The National Union of Metalworkers of South Africa (Numsa) on Thursday accused the business rescue practitioners (BRPs) for private-sector airline group Comair of trying to blackmail employees into giving up their rights, ahead of a crucial meeting of the company’s creditors on Friday. The union also expressed concern about the investors and management proposed for the relaunch of the airline.
Numsa condemned the BRPs “in the strongest terms”. It asserted that the BRPs had not consulted Comair’s employees on the proposed business rescue plan and that they were trying to unilaterally force workers to accept changes to their terms and conditions of employment.
In a proposed collective agreement being put to stakeholders in the airline (including the unions) by the BRPs, workers would be required to waive their rights to any income from April this year to December 1 or until the date the airline recommenced operations. The staff of the relaunched airline would be employed on terms and conditions inferior to those they had before Comair went into business rescue. Not only would employee numbers be reduced (by at least 400) but those who kept their jobs would receive only 70% of their basic salaries during the ramp-up of the relaunched airline. Annual salary increases previously agreed between unions and management would no longer happen.
This proposed agreement had to be signed before the close of business on Thursday, stated the BRPs. If it was not, they affirmed, then one of the conditions precedent for the business rescue plan would not be met. This, in turn, would mean that the business rescue plan would not be approved on Friday and that would result in the winding down of the airline and the loss of all jobs.
“We are the majority union and we will not be signing the collective agreement nor will we be attending the meeting today [Thursday],” stressed Numsa. “Whilst we are committed to constructive and honest engagements, we are certainly not prepared to sign collective agreements under duress and in circumstances where Comair is simply attempting to blackmail workers into signing.”

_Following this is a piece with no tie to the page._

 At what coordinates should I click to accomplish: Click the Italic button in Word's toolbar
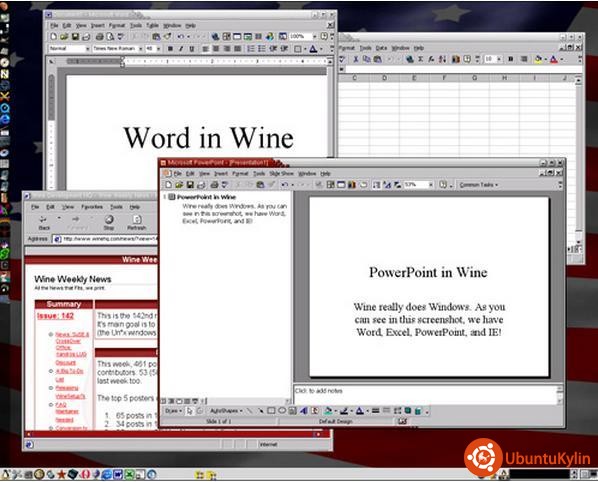[181, 49]
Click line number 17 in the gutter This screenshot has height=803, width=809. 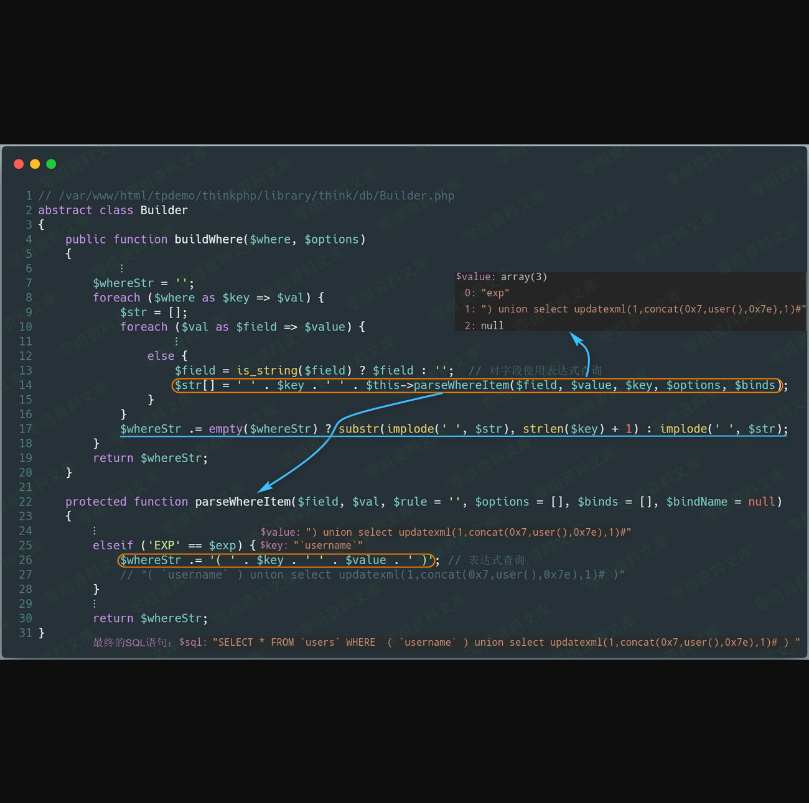click(26, 429)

The union recognised that there could be legitimate constraints and challenges that could require sacrifices on the part of the employees. However, it argued that it was “quite apparent” that the BRPs and proposed investors were trying to exploit the airline’s “disastrous economic situation” to undermine the position of the workers in a manner that amounted to “perverse exploitation of those who are most vulnerable”. In short, the BRPs and investors were engaged in “a violation of workers’ rights in terms of the Labour Relations Act. … We reject any attempts to bully employees into signing.”
Regarding the proposed new management for the relaunched Comair, the union pointed out that they had previously held executive positions in the airline. “We have good reason to be concerned because under their leadership the airline ran into financial trouble, and this was long before the Covid-19 pandemic hit our shores,” highlighted Numsa. “Therefore, why should we believe that this time around the same people who were partly responsible for the financial distress of the airline, would be best placed to run a successful airline in the future?”